= Rivada Port Graham Solutions =

Communications services company and U.S. federal contractor

Rivada Port Graham Solutions, also known as RPGS, is an SBA-certified small business. RPGS is a joint venture between Port Graham Development Corporation and Rivada Networks. Established in 2004, RPGS specializes in the engineering, design and implementation of communications systems for the US Department of Homeland security and other public safety agencies.

==Operations==
In April 2012, Rivada Port Graham Solutions was one of 30 prime contractors awarded a contract on the US Secret Service's $3 billion Tactical Communications (TACCOM) contract for the US Department of Homeland Security. Contractors received contracts in one or multiple technical categories, and each indefinite delivery, indefinite quantity (IDIQ) contract has a 2-year base and three 1-year options.
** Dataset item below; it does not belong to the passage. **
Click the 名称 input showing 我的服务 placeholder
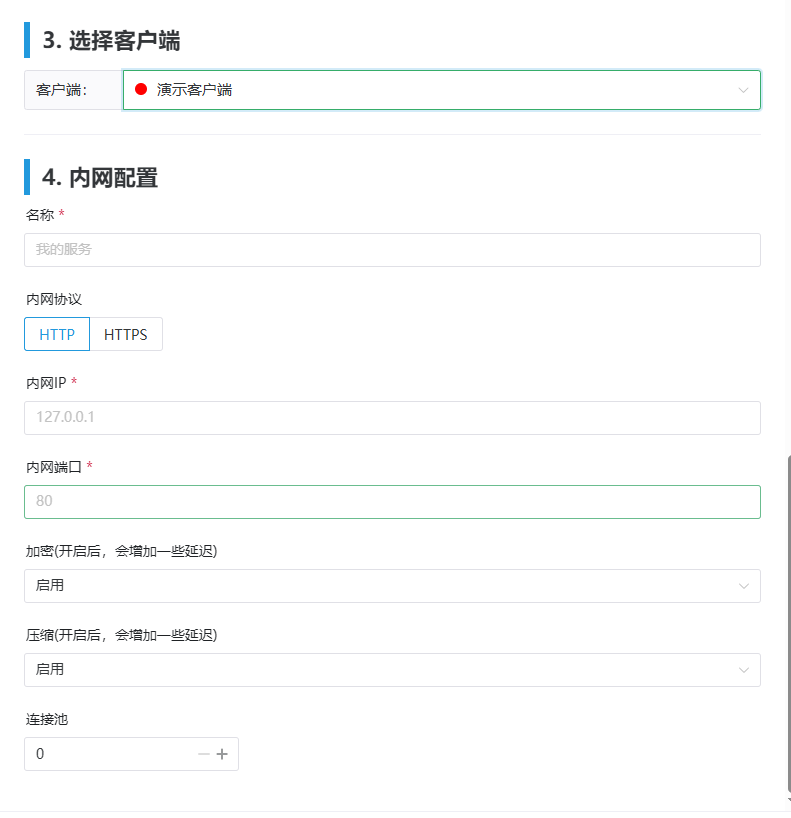[x=391, y=250]
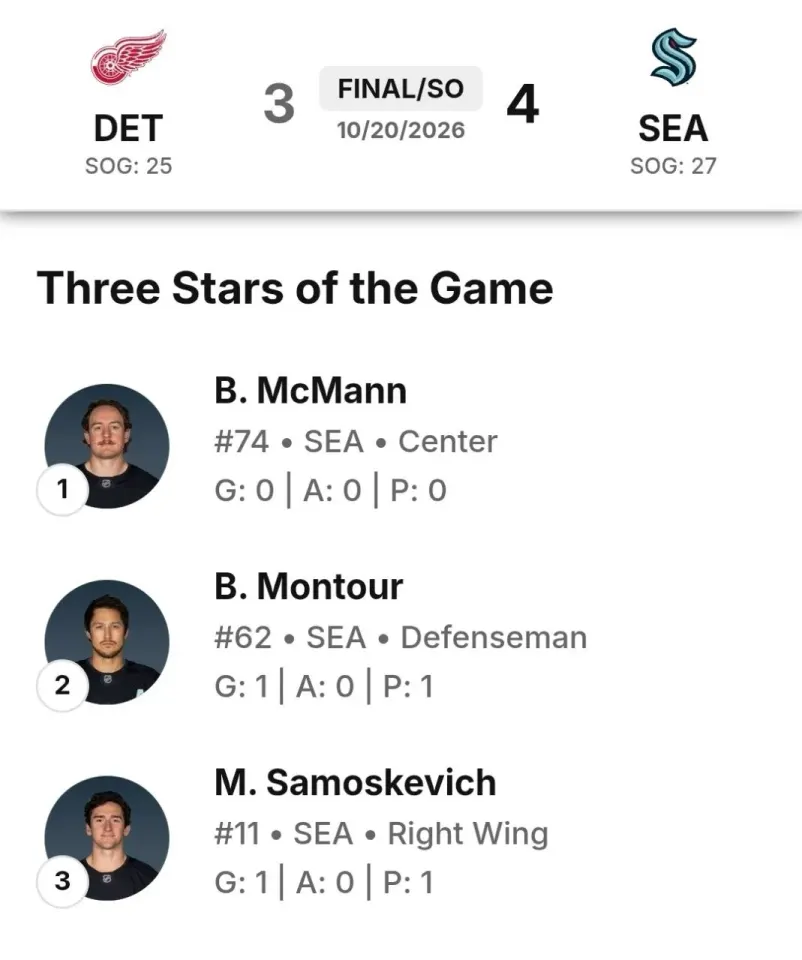
Task: Click the number 3 star badge
Action: 62,881
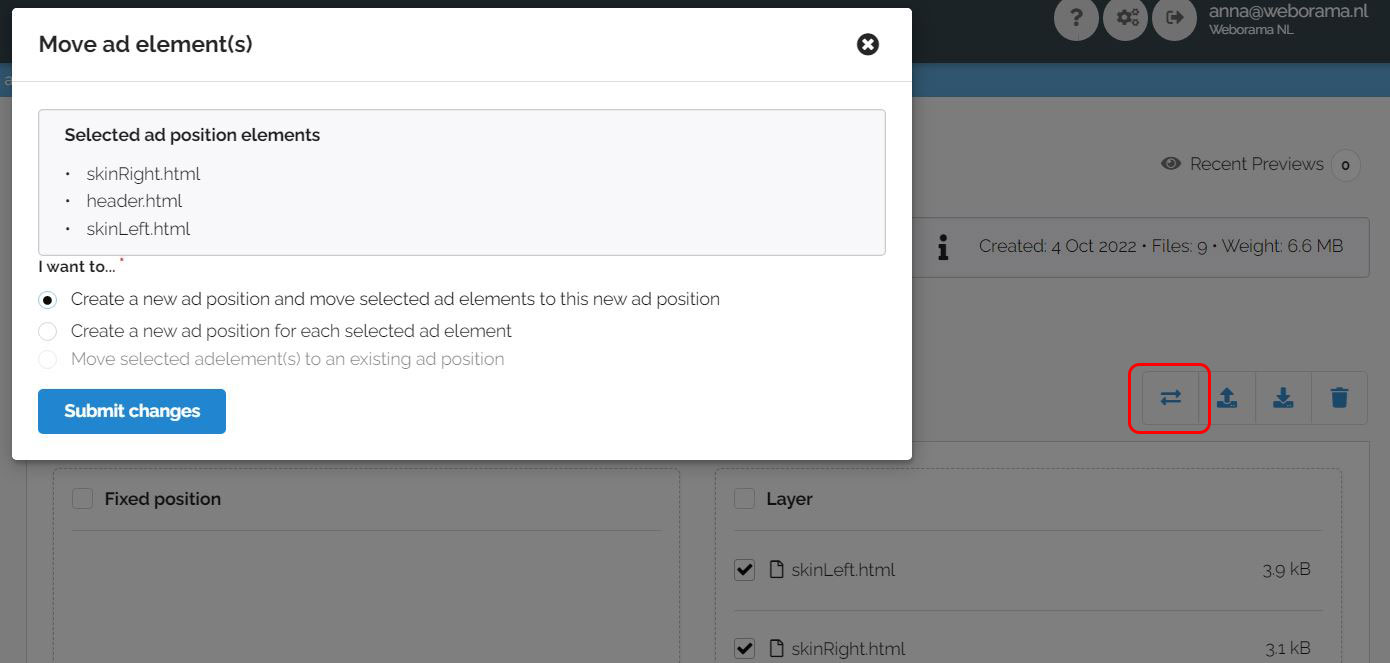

The TACCOM contract has the following five technical categories.

Technical Category 1: Subscriber Base - Portable/mobile radios, control/base stations, software, upgrades, etc.
Technical Category 2: Infrastructure - Repeaters, routers, comparator systems, OTAR, etc.
Technical Category 3: Infrastructure Services - Engineering, design, installation, etc.
Technical Category 4: O&M Services - Maintenance, frequency managers, spectrum managers, etc.
Technical Category 5: Test Equipment

RPGS is authorized to provide services under Technical Category 3 (Infrastructure Services) and Technical Category 4 (Operations and Maintenance Services).

In December 2012, US Customs and Border Protection awarded RPGS a task order under the TACCOM contract for the modernization of communications infrastructure and equipment across 17 US states and territories.